Joseph’s opinions are extremely worrying, because of the way they suggest a coherent political view that sees the poor and disabled as a positive threat to be removed. German eugenicists called the congenitally ill and retarded ‘lebensunwertigenleben’ or ‘life unworthy of life’. I’ve blogged about some of the similarities between the Nazi murder of the mentally retarded and the apparent complete disregard for the welfare of the disabled shown by Atos and the DWP under Ian Duncan Smith. Mike over at Vox Political, Johnny Void, Jaypot, Jayne Linney, the Angry Yorkshireman, myself and other blogs, like Diary of Benefit Scrounger and Benefit Tales, have reported the way the DWP and Atos have been concerned to have people thrown off benefit. As a result, tens of thousands are dying in poverty and starvation each year. Some have been so desperate, that they have taken their own lives. This has been reported on the above blogs. Stilloaks has a list on his blog of 45 victims of IDS’ policies, with a brief description of their circumstances when they died. It’s harrowing reading. A number of disabled people, both commenting on these blogs, and in everyday conversation, have said they feel there is a deliberate plot to kill off the disabled. Given Joseph’s 1974 rant about the genetic threat from the working class and their subnormal children, that idea begins to look all too horribly plausible.
Does this attack on Atos really describe Tory attitudes to the poor and disabled after Keith Joseph’s rant?

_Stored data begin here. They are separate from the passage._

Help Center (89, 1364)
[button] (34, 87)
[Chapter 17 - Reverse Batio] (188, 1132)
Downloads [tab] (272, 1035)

I have to say, I don’t think there is a conscious plan to exterminate the working class or the disabled. It strikes me that what there is instead, is an attitude of culpable negligence arising from this attitude of class hatred and hostility to the working class disabled. There is no desire to kill them directly, in the way the Nazis did. However, they are seen as a threatening drain on resources, resources which could be better spent giving tax breaks to genetically sound multi-billionaire Tory donors. Rather than wishing to kill them actively. Rather it’s a case that their lives simply don’t matter. If they die of starvation, or kill themselves in despair or ‘while the balance of their minds’ is upset, it’s simply a case of natural wastage. They were obviously unfit to survive, as members of a feckless, profligate class. It’s simply nature’s way, and ultimately all for the best. And so rather than treat these poor souls with pity or humanity, there is simply a callous indifference to the fate of those, whose existence they regard as a real threat to society, the economy, and healthy human stock.